- [Task instructions]:
Word for word, reproduce every line of the data below.

=-=-=

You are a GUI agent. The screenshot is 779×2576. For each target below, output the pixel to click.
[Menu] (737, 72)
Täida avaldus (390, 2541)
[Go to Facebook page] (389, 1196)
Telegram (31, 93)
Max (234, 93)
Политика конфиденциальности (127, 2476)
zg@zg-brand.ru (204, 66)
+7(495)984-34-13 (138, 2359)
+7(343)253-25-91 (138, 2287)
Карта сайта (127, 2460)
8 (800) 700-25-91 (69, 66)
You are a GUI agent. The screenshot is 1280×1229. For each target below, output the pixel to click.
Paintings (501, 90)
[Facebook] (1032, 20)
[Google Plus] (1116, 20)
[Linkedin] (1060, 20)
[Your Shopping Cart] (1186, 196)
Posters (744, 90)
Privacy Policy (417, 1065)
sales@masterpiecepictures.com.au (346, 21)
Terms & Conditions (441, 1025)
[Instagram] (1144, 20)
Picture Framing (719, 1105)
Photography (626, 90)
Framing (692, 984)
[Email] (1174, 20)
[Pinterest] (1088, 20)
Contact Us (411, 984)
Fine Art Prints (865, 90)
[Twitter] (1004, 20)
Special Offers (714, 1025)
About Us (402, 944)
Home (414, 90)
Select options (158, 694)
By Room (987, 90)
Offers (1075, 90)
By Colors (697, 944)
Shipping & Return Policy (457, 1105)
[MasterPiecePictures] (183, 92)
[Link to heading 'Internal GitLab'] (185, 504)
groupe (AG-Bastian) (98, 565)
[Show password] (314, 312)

=-=-=

- [Reply]:
You are a GUI agent. The screenshot is 779×2576. For each target below, output the pixel to click.
[Menu] (737, 72)
Täida avaldus (390, 2541)
[Go to Facebook page] (389, 1196)
Telegram (31, 93)
Max (234, 93)
Политика конфиденциальности (127, 2476)
zg@zg-brand.ru (204, 66)
+7(495)984-34-13 (138, 2359)
+7(343)253-25-91 (138, 2287)
Карта сайта (127, 2460)
8 (800) 700-25-91 (69, 66)
You are a GUI agent. The screenshot is 1280×1229. For each target below, output the pixel to click.
Paintings (501, 90)
[Facebook] (1032, 20)
[Google Plus] (1116, 20)
[Linkedin] (1060, 20)
[Your Shopping Cart] (1186, 196)
Posters (744, 90)
Privacy Policy (417, 1065)
sales@masterpiecepictures.com.au (346, 21)
Terms & Conditions (441, 1025)
[Instagram] (1144, 20)
Picture Framing (719, 1105)
Photography (626, 90)
Framing (692, 984)
[Email] (1174, 20)
[Pinterest] (1088, 20)
Contact Us (411, 984)
Fine Art Prints (865, 90)
[Twitter] (1004, 20)
Special Offers (714, 1025)
About Us (402, 944)
Home (414, 90)
Select options (158, 694)
By Room (987, 90)
Offers (1075, 90)
By Colors (697, 944)
Shipping & Return Policy (457, 1105)
[MasterPiecePictures] (183, 92)
[Link to heading 'Internal GitLab'] (185, 504)
groupe (AG-Bastian) (98, 565)
[Show password] (314, 312)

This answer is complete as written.